+++ Record extracts +++
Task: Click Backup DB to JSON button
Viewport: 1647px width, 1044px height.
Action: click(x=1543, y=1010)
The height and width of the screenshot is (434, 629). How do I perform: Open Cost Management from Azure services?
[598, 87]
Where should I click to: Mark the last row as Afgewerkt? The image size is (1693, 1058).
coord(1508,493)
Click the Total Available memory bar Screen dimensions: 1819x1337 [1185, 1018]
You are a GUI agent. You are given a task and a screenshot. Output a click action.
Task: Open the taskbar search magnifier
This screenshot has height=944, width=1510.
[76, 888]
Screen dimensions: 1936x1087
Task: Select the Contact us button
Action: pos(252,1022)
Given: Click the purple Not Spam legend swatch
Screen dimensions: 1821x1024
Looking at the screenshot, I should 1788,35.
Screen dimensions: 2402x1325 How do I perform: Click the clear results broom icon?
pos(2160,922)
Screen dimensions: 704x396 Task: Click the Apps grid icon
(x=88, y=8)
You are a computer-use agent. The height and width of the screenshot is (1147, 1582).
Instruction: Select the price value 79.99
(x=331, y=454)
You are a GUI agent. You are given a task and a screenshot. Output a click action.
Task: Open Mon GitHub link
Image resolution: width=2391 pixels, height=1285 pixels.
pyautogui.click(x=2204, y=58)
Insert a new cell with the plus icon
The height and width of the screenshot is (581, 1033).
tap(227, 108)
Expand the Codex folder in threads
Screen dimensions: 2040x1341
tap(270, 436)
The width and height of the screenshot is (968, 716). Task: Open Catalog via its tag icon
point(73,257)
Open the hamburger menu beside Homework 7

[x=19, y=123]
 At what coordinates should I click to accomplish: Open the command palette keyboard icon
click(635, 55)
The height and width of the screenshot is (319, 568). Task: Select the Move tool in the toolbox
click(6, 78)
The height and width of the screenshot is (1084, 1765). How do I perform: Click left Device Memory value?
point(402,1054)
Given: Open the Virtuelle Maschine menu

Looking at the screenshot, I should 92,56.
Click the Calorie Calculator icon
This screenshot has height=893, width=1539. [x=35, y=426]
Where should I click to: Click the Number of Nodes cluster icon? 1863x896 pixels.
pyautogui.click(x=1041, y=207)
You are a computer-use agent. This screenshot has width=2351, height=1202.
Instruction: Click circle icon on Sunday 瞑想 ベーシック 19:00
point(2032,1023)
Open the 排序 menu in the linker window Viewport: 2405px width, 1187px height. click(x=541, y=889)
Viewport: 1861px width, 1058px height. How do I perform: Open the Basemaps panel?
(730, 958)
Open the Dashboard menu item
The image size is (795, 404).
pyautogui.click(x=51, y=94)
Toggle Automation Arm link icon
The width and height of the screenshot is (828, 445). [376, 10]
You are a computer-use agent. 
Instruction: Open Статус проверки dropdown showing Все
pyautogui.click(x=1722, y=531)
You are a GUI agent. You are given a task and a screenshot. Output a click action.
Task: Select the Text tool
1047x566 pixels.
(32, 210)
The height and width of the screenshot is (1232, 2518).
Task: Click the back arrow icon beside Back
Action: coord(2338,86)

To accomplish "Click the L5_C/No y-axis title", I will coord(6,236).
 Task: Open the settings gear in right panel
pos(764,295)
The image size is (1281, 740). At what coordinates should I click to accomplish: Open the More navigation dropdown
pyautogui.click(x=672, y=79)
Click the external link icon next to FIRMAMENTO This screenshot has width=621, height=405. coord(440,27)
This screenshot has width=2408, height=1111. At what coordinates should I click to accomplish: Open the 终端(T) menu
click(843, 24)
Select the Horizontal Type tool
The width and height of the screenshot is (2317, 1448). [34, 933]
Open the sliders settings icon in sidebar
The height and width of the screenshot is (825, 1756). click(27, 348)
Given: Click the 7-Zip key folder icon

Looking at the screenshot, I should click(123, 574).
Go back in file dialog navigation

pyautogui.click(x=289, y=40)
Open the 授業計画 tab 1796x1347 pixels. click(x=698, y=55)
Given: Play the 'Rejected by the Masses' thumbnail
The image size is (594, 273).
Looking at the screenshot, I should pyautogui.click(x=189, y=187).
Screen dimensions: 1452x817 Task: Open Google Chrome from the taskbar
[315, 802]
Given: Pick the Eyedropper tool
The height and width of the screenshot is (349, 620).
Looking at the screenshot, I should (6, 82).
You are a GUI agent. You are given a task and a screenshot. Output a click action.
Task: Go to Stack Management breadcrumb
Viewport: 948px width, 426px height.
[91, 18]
+++
# Task description
Exactly as they stand, set down the lines from the top of the data through the line with "Task: Open the taskbar search magnifier".

# Answer for this exercise
Task: Click Backup DB to JSON button
Viewport: 1647px width, 1044px height.
Action: click(x=1543, y=1010)
The height and width of the screenshot is (434, 629). How do I perform: Open Cost Management from Azure services?
[598, 87]
Where should I click to: Mark the last row as Afgewerkt? The image size is (1693, 1058).
coord(1508,493)
Click the Total Available memory bar Screen dimensions: 1819x1337 [1185, 1018]
You are a GUI agent. You are given a task and a screenshot. Output a click action.
Task: Open the taskbar search magnifier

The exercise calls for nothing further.